=== ACTION ITEM ===
Make an exact copy of all the records.

=== GIVEN DATA ===

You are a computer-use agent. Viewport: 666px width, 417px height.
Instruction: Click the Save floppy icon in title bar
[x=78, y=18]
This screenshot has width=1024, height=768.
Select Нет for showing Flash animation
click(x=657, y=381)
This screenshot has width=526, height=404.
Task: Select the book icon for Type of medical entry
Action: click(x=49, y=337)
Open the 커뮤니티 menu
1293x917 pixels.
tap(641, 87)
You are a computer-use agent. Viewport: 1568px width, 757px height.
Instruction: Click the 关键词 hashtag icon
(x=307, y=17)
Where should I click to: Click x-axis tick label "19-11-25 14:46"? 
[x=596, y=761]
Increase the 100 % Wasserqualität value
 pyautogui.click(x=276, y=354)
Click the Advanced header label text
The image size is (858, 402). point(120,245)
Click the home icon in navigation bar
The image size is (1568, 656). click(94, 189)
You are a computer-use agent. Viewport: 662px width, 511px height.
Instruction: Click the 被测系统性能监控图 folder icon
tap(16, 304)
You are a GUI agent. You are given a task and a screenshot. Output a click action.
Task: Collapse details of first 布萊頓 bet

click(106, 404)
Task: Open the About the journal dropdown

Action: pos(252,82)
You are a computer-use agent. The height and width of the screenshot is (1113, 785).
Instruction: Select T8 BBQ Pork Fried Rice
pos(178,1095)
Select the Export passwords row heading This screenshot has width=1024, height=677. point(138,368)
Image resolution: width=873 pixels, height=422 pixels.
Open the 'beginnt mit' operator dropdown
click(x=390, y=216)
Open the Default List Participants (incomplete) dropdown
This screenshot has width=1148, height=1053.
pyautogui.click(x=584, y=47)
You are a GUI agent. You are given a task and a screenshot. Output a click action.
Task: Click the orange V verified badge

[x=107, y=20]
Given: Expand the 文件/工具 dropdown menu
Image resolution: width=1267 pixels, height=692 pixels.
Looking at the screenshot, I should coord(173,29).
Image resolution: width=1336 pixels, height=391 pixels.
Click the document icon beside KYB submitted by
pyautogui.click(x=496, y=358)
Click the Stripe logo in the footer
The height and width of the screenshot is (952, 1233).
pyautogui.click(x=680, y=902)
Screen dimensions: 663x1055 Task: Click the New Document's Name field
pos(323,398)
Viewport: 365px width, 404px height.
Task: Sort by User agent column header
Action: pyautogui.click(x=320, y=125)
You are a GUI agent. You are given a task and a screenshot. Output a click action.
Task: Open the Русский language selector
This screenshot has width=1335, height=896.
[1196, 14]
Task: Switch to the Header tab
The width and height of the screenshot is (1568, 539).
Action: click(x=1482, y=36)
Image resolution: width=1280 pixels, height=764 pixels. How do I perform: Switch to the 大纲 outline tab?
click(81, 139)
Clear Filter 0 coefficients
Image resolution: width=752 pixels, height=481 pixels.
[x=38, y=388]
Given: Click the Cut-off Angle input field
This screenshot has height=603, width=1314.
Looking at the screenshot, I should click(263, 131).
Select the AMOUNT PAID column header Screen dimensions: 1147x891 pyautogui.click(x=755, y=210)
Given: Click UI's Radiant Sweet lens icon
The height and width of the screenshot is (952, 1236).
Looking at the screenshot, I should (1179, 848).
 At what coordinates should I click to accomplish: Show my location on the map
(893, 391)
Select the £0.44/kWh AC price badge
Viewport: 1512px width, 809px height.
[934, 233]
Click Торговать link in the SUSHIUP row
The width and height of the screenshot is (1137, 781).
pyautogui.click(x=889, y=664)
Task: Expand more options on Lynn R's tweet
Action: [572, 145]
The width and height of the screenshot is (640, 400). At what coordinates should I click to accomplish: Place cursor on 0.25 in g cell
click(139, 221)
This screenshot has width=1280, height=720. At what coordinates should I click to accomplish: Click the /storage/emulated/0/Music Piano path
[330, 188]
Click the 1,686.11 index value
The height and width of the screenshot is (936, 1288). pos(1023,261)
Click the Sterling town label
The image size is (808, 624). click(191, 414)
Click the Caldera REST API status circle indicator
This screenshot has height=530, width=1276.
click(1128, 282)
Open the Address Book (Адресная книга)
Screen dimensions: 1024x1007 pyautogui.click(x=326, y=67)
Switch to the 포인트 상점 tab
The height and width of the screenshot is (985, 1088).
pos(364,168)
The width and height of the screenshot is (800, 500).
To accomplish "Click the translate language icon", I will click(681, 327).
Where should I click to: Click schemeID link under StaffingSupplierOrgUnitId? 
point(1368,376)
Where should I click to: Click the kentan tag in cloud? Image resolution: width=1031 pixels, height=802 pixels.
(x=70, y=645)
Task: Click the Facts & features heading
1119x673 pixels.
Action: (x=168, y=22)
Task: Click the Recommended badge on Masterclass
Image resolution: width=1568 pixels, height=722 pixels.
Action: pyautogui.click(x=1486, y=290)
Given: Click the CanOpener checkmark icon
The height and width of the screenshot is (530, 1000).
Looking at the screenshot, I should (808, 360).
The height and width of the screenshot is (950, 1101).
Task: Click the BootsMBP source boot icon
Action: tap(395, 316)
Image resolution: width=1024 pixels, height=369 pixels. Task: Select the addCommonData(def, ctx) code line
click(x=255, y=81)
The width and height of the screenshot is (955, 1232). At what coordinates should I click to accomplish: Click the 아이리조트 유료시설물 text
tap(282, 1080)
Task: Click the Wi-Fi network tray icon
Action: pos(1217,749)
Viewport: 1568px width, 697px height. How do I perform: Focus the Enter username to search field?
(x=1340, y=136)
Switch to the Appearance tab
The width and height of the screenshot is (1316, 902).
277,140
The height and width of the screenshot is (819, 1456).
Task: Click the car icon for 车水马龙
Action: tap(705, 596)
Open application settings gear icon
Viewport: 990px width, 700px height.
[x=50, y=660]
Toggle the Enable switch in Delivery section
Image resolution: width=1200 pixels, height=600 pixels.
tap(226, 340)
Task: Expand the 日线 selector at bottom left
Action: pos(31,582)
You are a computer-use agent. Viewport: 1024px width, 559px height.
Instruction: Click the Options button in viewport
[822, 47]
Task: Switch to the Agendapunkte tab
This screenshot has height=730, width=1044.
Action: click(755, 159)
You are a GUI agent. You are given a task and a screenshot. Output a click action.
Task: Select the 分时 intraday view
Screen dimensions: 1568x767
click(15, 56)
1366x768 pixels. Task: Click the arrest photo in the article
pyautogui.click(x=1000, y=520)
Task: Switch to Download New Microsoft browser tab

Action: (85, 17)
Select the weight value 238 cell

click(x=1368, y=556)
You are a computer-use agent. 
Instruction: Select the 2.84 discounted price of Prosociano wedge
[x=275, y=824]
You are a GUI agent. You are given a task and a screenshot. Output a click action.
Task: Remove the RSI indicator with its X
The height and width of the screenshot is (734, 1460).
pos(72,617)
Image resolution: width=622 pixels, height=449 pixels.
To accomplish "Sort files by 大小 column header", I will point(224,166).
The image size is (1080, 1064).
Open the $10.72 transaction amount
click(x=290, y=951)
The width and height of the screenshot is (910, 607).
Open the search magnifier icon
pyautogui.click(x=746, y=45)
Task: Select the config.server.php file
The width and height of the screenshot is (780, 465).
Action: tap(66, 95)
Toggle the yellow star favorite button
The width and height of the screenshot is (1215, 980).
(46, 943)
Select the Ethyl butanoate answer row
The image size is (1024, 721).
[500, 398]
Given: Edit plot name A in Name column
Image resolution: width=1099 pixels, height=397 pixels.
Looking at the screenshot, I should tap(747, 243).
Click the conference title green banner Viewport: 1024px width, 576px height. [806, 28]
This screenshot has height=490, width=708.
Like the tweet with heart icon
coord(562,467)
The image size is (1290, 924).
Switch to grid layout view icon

=== TASK ANSWER ===
You are a computer-use agent. Viewport: 666px width, 417px height.
Instruction: Click the Save floppy icon in title bar
[x=78, y=18]
This screenshot has width=1024, height=768.
Select Нет for showing Flash animation
click(x=657, y=381)
This screenshot has width=526, height=404.
Task: Select the book icon for Type of medical entry
Action: click(x=49, y=337)
Open the 커뮤니티 menu
1293x917 pixels.
tap(641, 87)
You are a computer-use agent. Viewport: 1568px width, 757px height.
Instruction: Click the 关键词 hashtag icon
(x=307, y=17)
Where should I click to: Click x-axis tick label "19-11-25 14:46"? 
[x=596, y=761]
Increase the 100 % Wasserqualität value
 pyautogui.click(x=276, y=354)
Click the Advanced header label text
The image size is (858, 402). point(120,245)
Click the home icon in navigation bar
The image size is (1568, 656). click(94, 189)
You are a computer-use agent. Viewport: 662px width, 511px height.
Instruction: Click the 被测系统性能监控图 folder icon
tap(16, 304)
You are a GUI agent. You are given a task and a screenshot. Output a click action.
Task: Collapse details of first 布萊頓 bet

click(106, 404)
Task: Open the About the journal dropdown

Action: pos(252,82)
You are a computer-use agent. The height and width of the screenshot is (1113, 785).
Instruction: Select T8 BBQ Pork Fried Rice
pos(178,1095)
Select the Export passwords row heading This screenshot has width=1024, height=677. point(138,368)
Image resolution: width=873 pixels, height=422 pixels.
Open the 'beginnt mit' operator dropdown
click(x=390, y=216)
Open the Default List Participants (incomplete) dropdown
This screenshot has width=1148, height=1053.
pyautogui.click(x=584, y=47)
You are a GUI agent. You are given a task and a screenshot. Output a click action.
Task: Click the orange V verified badge

[x=107, y=20]
Given: Expand the 文件/工具 dropdown menu
Image resolution: width=1267 pixels, height=692 pixels.
Looking at the screenshot, I should coord(173,29).
Image resolution: width=1336 pixels, height=391 pixels.
Click the document icon beside KYB submitted by
pyautogui.click(x=496, y=358)
Click the Stripe logo in the footer
The height and width of the screenshot is (952, 1233).
pyautogui.click(x=680, y=902)
Screen dimensions: 663x1055 Task: Click the New Document's Name field
pos(323,398)
Viewport: 365px width, 404px height.
Task: Sort by User agent column header
Action: pyautogui.click(x=320, y=125)
You are a GUI agent. You are given a task and a screenshot. Output a click action.
Task: Open the Русский language selector
This screenshot has width=1335, height=896.
[1196, 14]
Task: Switch to the Header tab
The width and height of the screenshot is (1568, 539).
Action: click(x=1482, y=36)
Image resolution: width=1280 pixels, height=764 pixels. How do I perform: Switch to the 大纲 outline tab?
click(81, 139)
Clear Filter 0 coefficients
Image resolution: width=752 pixels, height=481 pixels.
[x=38, y=388]
Given: Click the Cut-off Angle input field
This screenshot has height=603, width=1314.
Looking at the screenshot, I should click(263, 131).
Select the AMOUNT PAID column header Screen dimensions: 1147x891 pyautogui.click(x=755, y=210)
Given: Click UI's Radiant Sweet lens icon
The height and width of the screenshot is (952, 1236).
Looking at the screenshot, I should (1179, 848).
 At what coordinates should I click to accomplish: Show my location on the map
(893, 391)
Select the £0.44/kWh AC price badge
Viewport: 1512px width, 809px height.
[934, 233]
Click Торговать link in the SUSHIUP row
The width and height of the screenshot is (1137, 781).
pyautogui.click(x=889, y=664)
Task: Expand more options on Lynn R's tweet
Action: [572, 145]
The width and height of the screenshot is (640, 400). At what coordinates should I click to accomplish: Place cursor on 0.25 in g cell
click(139, 221)
This screenshot has width=1280, height=720. At what coordinates should I click to accomplish: Click the /storage/emulated/0/Music Piano path
[330, 188]
Click the 1,686.11 index value
The height and width of the screenshot is (936, 1288). pos(1023,261)
Click the Sterling town label
The image size is (808, 624). click(191, 414)
Click the Caldera REST API status circle indicator
This screenshot has height=530, width=1276.
click(1128, 282)
Open the Address Book (Адресная книга)
Screen dimensions: 1024x1007 pyautogui.click(x=326, y=67)
Switch to the 포인트 상점 tab
The height and width of the screenshot is (985, 1088).
pos(364,168)
The width and height of the screenshot is (800, 500).
To accomplish "Click the translate language icon", I will click(681, 327).
Where should I click to: Click schemeID link under StaffingSupplierOrgUnitId? 
point(1368,376)
Where should I click to: Click the kentan tag in cloud? Image resolution: width=1031 pixels, height=802 pixels.
(x=70, y=645)
Task: Click the Facts & features heading
1119x673 pixels.
Action: (x=168, y=22)
Task: Click the Recommended badge on Masterclass
Image resolution: width=1568 pixels, height=722 pixels.
Action: pyautogui.click(x=1486, y=290)
Given: Click the CanOpener checkmark icon
The height and width of the screenshot is (530, 1000).
Looking at the screenshot, I should (808, 360).
The height and width of the screenshot is (950, 1101).
Task: Click the BootsMBP source boot icon
Action: tap(395, 316)
Image resolution: width=1024 pixels, height=369 pixels. Task: Select the addCommonData(def, ctx) code line
click(x=255, y=81)
The width and height of the screenshot is (955, 1232). At what coordinates should I click to accomplish: Click the 아이리조트 유료시설물 text
tap(282, 1080)
Task: Click the Wi-Fi network tray icon
Action: pos(1217,749)
Viewport: 1568px width, 697px height. How do I perform: Focus the Enter username to search field?
(x=1340, y=136)
Switch to the Appearance tab
The width and height of the screenshot is (1316, 902).
277,140
The height and width of the screenshot is (819, 1456).
Task: Click the car icon for 车水马龙
Action: tap(705, 596)
Open application settings gear icon
Viewport: 990px width, 700px height.
[x=50, y=660]
Toggle the Enable switch in Delivery section
Image resolution: width=1200 pixels, height=600 pixels.
tap(226, 340)
Task: Expand the 日线 selector at bottom left
Action: pos(31,582)
You are a computer-use agent. Viewport: 1024px width, 559px height.
Instruction: Click the Options button in viewport
[822, 47]
Task: Switch to the Agendapunkte tab
This screenshot has height=730, width=1044.
Action: click(755, 159)
You are a GUI agent. You are given a task and a screenshot. Output a click action.
Task: Select the 分时 intraday view
Screen dimensions: 1568x767
click(15, 56)
1366x768 pixels. Task: Click the arrest photo in the article
pyautogui.click(x=1000, y=520)
Task: Switch to Download New Microsoft browser tab

Action: (85, 17)
Select the weight value 238 cell

click(x=1368, y=556)
You are a computer-use agent. 
Instruction: Select the 2.84 discounted price of Prosociano wedge
[x=275, y=824]
You are a GUI agent. You are given a task and a screenshot. Output a click action.
Task: Remove the RSI indicator with its X
The height and width of the screenshot is (734, 1460).
pos(72,617)
Image resolution: width=622 pixels, height=449 pixels.
To accomplish "Sort files by 大小 column header", I will point(224,166).
The image size is (1080, 1064).
Open the $10.72 transaction amount
click(x=290, y=951)
The width and height of the screenshot is (910, 607).
Open the search magnifier icon
pyautogui.click(x=746, y=45)
Task: Select the config.server.php file
The width and height of the screenshot is (780, 465).
Action: tap(66, 95)
Toggle the yellow star favorite button
The width and height of the screenshot is (1215, 980).
(46, 943)
Select the Ethyl butanoate answer row
The image size is (1024, 721).
[500, 398]
Given: Edit plot name A in Name column
Image resolution: width=1099 pixels, height=397 pixels.
Looking at the screenshot, I should tap(747, 243).
Click the conference title green banner Viewport: 1024px width, 576px height. [806, 28]
This screenshot has height=490, width=708.
Like the tweet with heart icon
coord(562,467)
The image size is (1290, 924).
Switch to grid layout view icon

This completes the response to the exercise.